The lethargic giant of local television is finally emerging from hibernation, praise Jah. That would be KQED, one of the nation's top public television stations (in viewership and funding) yet an embarrassing laggard in original programming that isn't set in a kitchen.
Although KQED was a haven for local independent producers in the 1960s and '70s, the climate at the station turned decidedly corporate in subsequent years. (Those sponsor minicommercials would have been unthinkable once upon a time.) Now the pendulum is swinging and KQED has authorized an Independent Initiative to raise the participation and on-air profile of local filmmakers. A multicultural advisory panel comprising filmmakers, reps from prominent media arts groups, and KQED VPs is pushing several ideas, reports Jack Walsh, a filmmaker and public television administrator (The Living Room Festival) who's been hired as a station consultant.
First out of the chute is the Innovative Spirit Award, with the winner nabbing in-kind services (i.e., use of KQED editing facilities) plus $10,000. (June 30 is the deadline for submissions, with the focus on works shot in digital formats.) Another major step forward is the tentative October premiere of a regularly scheduled series (Sundays at 6 p.m.) of local indie work, replacing the erratic "Viewpoints" and "Docs of the Bay" strands. There's even talk of future co-productions between the station and local indie producers.
Alert viewers have noticed that independent work is spotlighted in KQED's June program as well as in on-air promos. A skeptic might be unimpressed, arguing that Lesbian & Gay Pride Month is prime time for indie documentaries. A cynic, meanwhile, would dismiss KQED's new strategy as a mere public relations exercise. I trust Jack Walsh when he looks around KQED and says, "I see a completely new administration that recognizes the assets of the independent community. It's a very positive moment here and holds a lot of opportunity."
You probably didn't include its height among the Castro Theater's unique charms, but it is the tallest building in the neighborhood. Sprint noticed -- and the cell phone service provider is waving a wad of cash around in an attempt to get permission to place an antenna on the theater's roof.
That "improvement," in turn, would necessitate rewiring the Castro's electrical system (at Sprint's expense, I might add). According to Victor Maher, facilities and purchasing manager for Blumenfeld Theaters, which runs the Castro, "It'll allow us to increase available amps and upgrade the theater." Thanks to complications generously provided by the fire marshal and the city permit office, the work is at least three to six months from starting.
You were hoping the windfall would pay for new seats, right? "In this day and age," Maher explains, "you almost need custom-made seats" to match the Castro's decor. Those run a minimum of $250 a pop, or 200 grand for the entire theater. While Maher postpones that expense, a new curtain is the next upgrade that moviegoers will see.

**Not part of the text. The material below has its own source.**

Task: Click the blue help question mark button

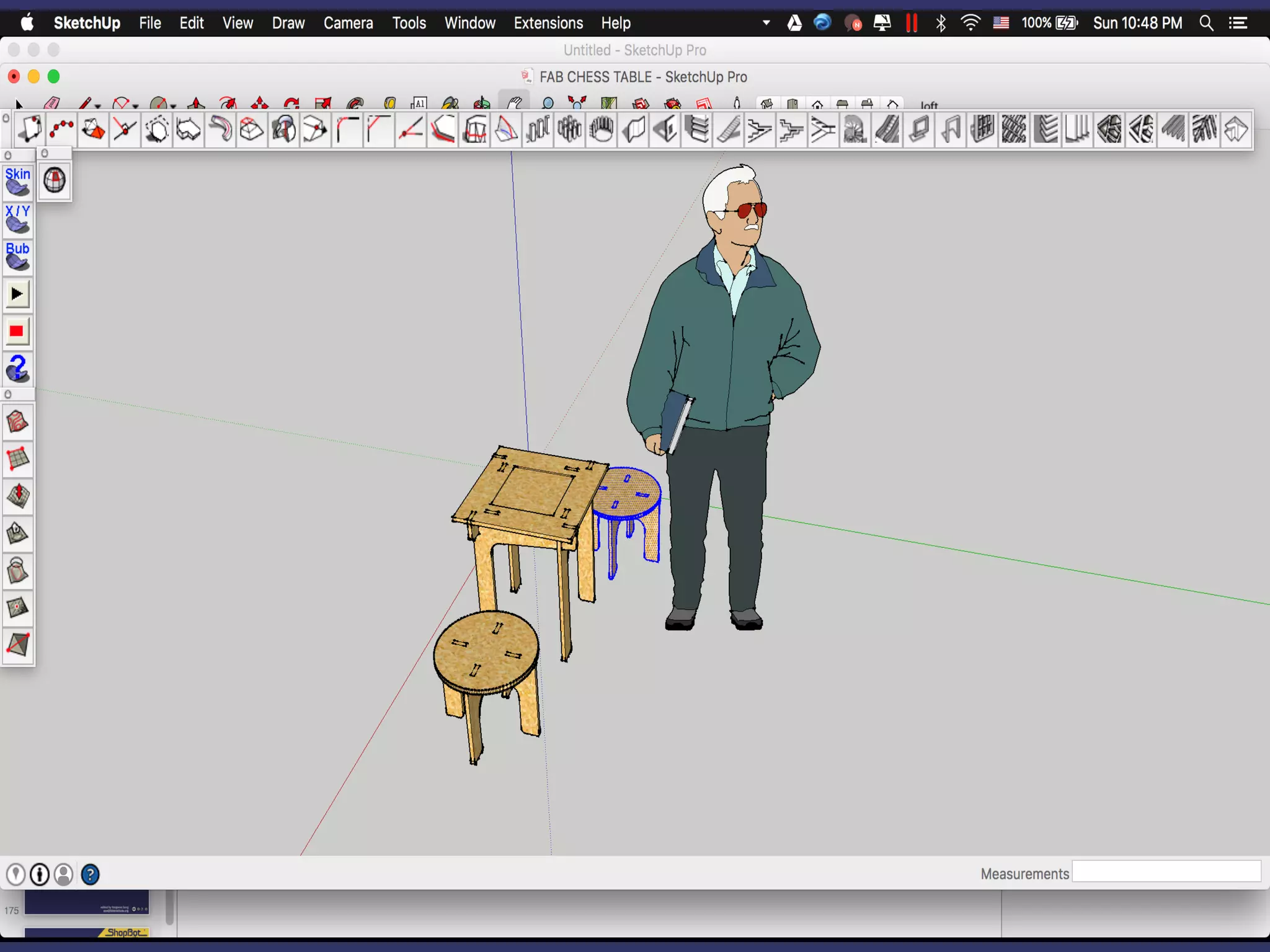Action: [x=91, y=875]
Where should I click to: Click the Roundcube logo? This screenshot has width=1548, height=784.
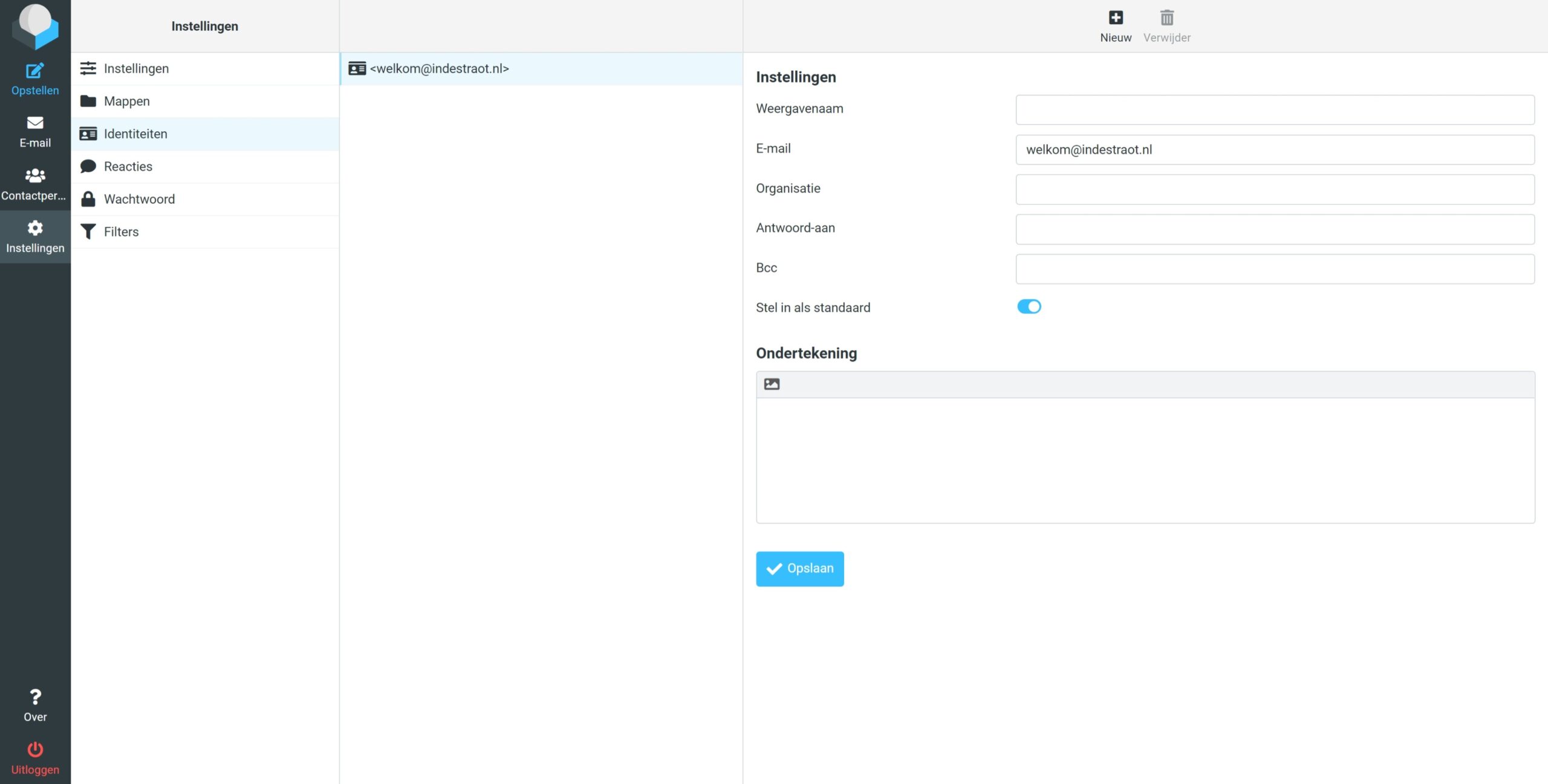point(35,25)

Sony Metreon hyped the IMAX screen to the exclusion of the 15 regular houses, so you might not have noticed that the theaters debuted with a load of new junk and three vintage San Francisco-themed films, Bullitt, Vertigo, and Birdman of Alcatraz. Will Metreon permanently dedicate one screen to made-in-S.F. classics, like the subversively uplifting socialist class satire Mrs. Doubtfire? Wait and see.